- _EXERCISE INSTRUCTIONS_: What is needed here is an exact transcription of all the entries.

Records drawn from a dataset

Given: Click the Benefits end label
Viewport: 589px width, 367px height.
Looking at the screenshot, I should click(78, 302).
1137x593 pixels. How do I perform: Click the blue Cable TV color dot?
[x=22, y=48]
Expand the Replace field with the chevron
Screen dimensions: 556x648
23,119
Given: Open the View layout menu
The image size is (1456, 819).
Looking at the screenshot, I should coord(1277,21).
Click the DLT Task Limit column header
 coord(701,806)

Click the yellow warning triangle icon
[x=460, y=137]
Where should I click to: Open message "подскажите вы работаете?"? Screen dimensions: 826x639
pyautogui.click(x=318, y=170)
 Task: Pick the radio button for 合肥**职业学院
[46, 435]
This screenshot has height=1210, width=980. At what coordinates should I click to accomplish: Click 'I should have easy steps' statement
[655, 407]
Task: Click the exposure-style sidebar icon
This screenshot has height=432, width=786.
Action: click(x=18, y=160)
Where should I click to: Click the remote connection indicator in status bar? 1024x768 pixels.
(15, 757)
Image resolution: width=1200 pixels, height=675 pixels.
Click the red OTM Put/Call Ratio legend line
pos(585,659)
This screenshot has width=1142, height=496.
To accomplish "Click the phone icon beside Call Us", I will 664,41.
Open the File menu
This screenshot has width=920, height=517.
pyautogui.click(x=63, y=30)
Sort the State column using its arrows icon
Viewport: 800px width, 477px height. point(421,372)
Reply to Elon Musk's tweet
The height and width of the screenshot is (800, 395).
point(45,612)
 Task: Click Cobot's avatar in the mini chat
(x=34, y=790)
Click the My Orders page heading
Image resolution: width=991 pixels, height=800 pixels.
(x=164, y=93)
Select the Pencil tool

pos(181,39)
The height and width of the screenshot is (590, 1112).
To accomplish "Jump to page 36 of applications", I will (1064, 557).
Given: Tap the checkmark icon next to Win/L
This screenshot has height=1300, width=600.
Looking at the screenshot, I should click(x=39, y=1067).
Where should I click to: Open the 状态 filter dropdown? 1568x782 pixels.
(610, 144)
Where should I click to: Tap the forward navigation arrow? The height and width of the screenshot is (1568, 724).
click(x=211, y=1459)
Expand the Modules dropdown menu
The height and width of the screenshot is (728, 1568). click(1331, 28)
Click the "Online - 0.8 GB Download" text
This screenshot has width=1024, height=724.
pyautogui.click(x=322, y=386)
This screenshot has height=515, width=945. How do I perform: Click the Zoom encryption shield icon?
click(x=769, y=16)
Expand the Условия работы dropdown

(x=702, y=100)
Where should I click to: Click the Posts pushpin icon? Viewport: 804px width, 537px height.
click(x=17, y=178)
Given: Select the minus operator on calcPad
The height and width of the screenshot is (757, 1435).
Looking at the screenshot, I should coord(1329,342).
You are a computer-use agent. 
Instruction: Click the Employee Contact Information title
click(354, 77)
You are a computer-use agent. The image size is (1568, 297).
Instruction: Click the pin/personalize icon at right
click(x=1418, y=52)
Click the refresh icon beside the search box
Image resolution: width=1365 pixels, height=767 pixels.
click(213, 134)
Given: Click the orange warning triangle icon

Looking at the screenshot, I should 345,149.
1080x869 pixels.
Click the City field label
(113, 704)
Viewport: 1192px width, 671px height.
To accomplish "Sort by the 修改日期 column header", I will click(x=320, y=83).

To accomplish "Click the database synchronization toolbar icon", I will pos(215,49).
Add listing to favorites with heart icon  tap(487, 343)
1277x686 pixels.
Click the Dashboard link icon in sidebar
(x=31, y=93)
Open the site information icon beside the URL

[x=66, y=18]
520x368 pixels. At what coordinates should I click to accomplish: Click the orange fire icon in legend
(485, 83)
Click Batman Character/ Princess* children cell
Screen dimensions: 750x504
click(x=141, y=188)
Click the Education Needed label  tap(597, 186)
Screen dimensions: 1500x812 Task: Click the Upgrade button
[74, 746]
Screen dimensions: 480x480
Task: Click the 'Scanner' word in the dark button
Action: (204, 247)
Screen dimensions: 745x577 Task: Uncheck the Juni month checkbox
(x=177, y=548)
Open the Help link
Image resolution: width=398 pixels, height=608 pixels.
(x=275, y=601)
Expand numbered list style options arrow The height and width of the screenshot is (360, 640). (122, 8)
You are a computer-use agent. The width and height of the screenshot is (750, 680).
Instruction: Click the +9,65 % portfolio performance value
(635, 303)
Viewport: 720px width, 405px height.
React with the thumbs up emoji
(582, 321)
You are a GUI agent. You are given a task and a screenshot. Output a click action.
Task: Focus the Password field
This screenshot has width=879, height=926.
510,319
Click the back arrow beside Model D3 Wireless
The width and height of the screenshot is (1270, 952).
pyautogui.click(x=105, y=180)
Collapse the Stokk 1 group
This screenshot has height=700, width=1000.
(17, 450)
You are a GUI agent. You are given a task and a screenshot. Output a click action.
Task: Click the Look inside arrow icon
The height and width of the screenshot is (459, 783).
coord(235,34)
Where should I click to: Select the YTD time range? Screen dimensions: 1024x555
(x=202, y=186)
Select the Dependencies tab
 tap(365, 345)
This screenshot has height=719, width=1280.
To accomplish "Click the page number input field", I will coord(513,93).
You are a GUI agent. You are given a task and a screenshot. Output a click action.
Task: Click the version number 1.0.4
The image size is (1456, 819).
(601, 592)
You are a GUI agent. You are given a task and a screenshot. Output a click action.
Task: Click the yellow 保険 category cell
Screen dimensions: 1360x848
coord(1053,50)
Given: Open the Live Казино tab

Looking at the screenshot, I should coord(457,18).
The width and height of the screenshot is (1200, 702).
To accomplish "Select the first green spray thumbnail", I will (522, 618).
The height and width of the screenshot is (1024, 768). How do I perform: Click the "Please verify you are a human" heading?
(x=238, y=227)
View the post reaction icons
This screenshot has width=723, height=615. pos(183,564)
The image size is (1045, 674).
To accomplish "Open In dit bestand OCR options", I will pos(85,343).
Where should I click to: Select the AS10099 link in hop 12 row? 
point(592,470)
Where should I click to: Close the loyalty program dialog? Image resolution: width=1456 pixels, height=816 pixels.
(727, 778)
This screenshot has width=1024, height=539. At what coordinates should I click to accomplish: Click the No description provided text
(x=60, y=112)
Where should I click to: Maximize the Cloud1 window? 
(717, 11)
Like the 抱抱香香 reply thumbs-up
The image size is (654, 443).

- _EXERCISE RESPONSE_:
Given: Click the Benefits end label
Viewport: 589px width, 367px height.
Looking at the screenshot, I should click(78, 302).
1137x593 pixels. How do I perform: Click the blue Cable TV color dot?
[x=22, y=48]
Expand the Replace field with the chevron
Screen dimensions: 556x648
23,119
Given: Open the View layout menu
The image size is (1456, 819).
Looking at the screenshot, I should coord(1277,21).
Click the DLT Task Limit column header
 coord(701,806)

Click the yellow warning triangle icon
[x=460, y=137]
Where should I click to: Open message "подскажите вы работаете?"? Screen dimensions: 826x639
pyautogui.click(x=318, y=170)
 Task: Pick the radio button for 合肥**职业学院
[46, 435]
This screenshot has height=1210, width=980. At what coordinates should I click to accomplish: Click 'I should have easy steps' statement
[655, 407]
Task: Click the exposure-style sidebar icon
This screenshot has height=432, width=786.
Action: click(x=18, y=160)
Where should I click to: Click the remote connection indicator in status bar? 1024x768 pixels.
(15, 757)
Image resolution: width=1200 pixels, height=675 pixels.
Click the red OTM Put/Call Ratio legend line
pos(585,659)
This screenshot has width=1142, height=496.
To accomplish "Click the phone icon beside Call Us", I will 664,41.
Open the File menu
This screenshot has width=920, height=517.
pyautogui.click(x=63, y=30)
Sort the State column using its arrows icon
Viewport: 800px width, 477px height. point(421,372)
Reply to Elon Musk's tweet
The height and width of the screenshot is (800, 395).
point(45,612)
 Task: Click Cobot's avatar in the mini chat
(x=34, y=790)
Click the My Orders page heading
Image resolution: width=991 pixels, height=800 pixels.
(x=164, y=93)
Select the Pencil tool

pos(181,39)
The height and width of the screenshot is (590, 1112).
To accomplish "Jump to page 36 of applications", I will (1064, 557).
Given: Tap the checkmark icon next to Win/L
This screenshot has height=1300, width=600.
Looking at the screenshot, I should click(x=39, y=1067).
Where should I click to: Open the 状态 filter dropdown? 1568x782 pixels.
(610, 144)
Where should I click to: Tap the forward navigation arrow? The height and width of the screenshot is (1568, 724).
click(x=211, y=1459)
Expand the Modules dropdown menu
The height and width of the screenshot is (728, 1568). click(1331, 28)
Click the "Online - 0.8 GB Download" text
This screenshot has width=1024, height=724.
pyautogui.click(x=322, y=386)
This screenshot has height=515, width=945. How do I perform: Click the Zoom encryption shield icon?
click(x=769, y=16)
Expand the Условия работы dropdown

(x=702, y=100)
Where should I click to: Click the Posts pushpin icon? Viewport: 804px width, 537px height.
click(x=17, y=178)
Given: Select the minus operator on calcPad
The height and width of the screenshot is (757, 1435).
Looking at the screenshot, I should coord(1329,342).
You are a computer-use agent. 
Instruction: Click the Employee Contact Information title
click(354, 77)
You are a computer-use agent. The image size is (1568, 297).
Instruction: Click the pin/personalize icon at right
click(x=1418, y=52)
Click the refresh icon beside the search box
Image resolution: width=1365 pixels, height=767 pixels.
click(213, 134)
Given: Click the orange warning triangle icon

Looking at the screenshot, I should 345,149.
1080x869 pixels.
Click the City field label
(113, 704)
Viewport: 1192px width, 671px height.
To accomplish "Sort by the 修改日期 column header", I will click(x=320, y=83).

To accomplish "Click the database synchronization toolbar icon", I will pos(215,49).
Add listing to favorites with heart icon  tap(487, 343)
1277x686 pixels.
Click the Dashboard link icon in sidebar
(x=31, y=93)
Open the site information icon beside the URL

[x=66, y=18]
520x368 pixels. At what coordinates should I click to accomplish: Click the orange fire icon in legend
(485, 83)
Click Batman Character/ Princess* children cell
Screen dimensions: 750x504
click(x=141, y=188)
Click the Education Needed label  tap(597, 186)
Screen dimensions: 1500x812 Task: Click the Upgrade button
[74, 746]
Screen dimensions: 480x480
Task: Click the 'Scanner' word in the dark button
Action: (204, 247)
Screen dimensions: 745x577 Task: Uncheck the Juni month checkbox
(x=177, y=548)
Open the Help link
Image resolution: width=398 pixels, height=608 pixels.
(x=275, y=601)
Expand numbered list style options arrow The height and width of the screenshot is (360, 640). (122, 8)
You are a computer-use agent. The width and height of the screenshot is (750, 680).
Instruction: Click the +9,65 % portfolio performance value
(635, 303)
Viewport: 720px width, 405px height.
React with the thumbs up emoji
(582, 321)
You are a GUI agent. You are given a task and a screenshot. Output a click action.
Task: Focus the Password field
This screenshot has width=879, height=926.
510,319
Click the back arrow beside Model D3 Wireless
The width and height of the screenshot is (1270, 952).
pyautogui.click(x=105, y=180)
Collapse the Stokk 1 group
This screenshot has height=700, width=1000.
(17, 450)
You are a GUI agent. You are given a task and a screenshot. Output a click action.
Task: Click the Look inside arrow icon
The height and width of the screenshot is (459, 783).
coord(235,34)
Where should I click to: Select the YTD time range? Screen dimensions: 1024x555
(x=202, y=186)
Select the Dependencies tab
 tap(365, 345)
This screenshot has height=719, width=1280.
To accomplish "Click the page number input field", I will coord(513,93).
You are a GUI agent. You are given a task and a screenshot. Output a click action.
Task: Click the version number 1.0.4
The image size is (1456, 819).
(601, 592)
You are a GUI agent. You are given a task and a screenshot. Output a click action.
Task: Click the yellow 保険 category cell
Screen dimensions: 1360x848
coord(1053,50)
Given: Open the Live Казино tab

Looking at the screenshot, I should coord(457,18).
The width and height of the screenshot is (1200, 702).
To accomplish "Select the first green spray thumbnail", I will (522, 618).
The height and width of the screenshot is (1024, 768). How do I perform: Click the "Please verify you are a human" heading?
(x=238, y=227)
View the post reaction icons
This screenshot has width=723, height=615. pos(183,564)
The image size is (1045, 674).
To accomplish "Open In dit bestand OCR options", I will pos(85,343).
Where should I click to: Select the AS10099 link in hop 12 row? 
point(592,470)
Where should I click to: Close the loyalty program dialog? Image resolution: width=1456 pixels, height=816 pixels.
(727, 778)
This screenshot has width=1024, height=539. At what coordinates should I click to accomplish: Click the No description provided text
(x=60, y=112)
Where should I click to: Maximize the Cloud1 window? 
(717, 11)
Like the 抱抱香香 reply thumbs-up
The image size is (654, 443).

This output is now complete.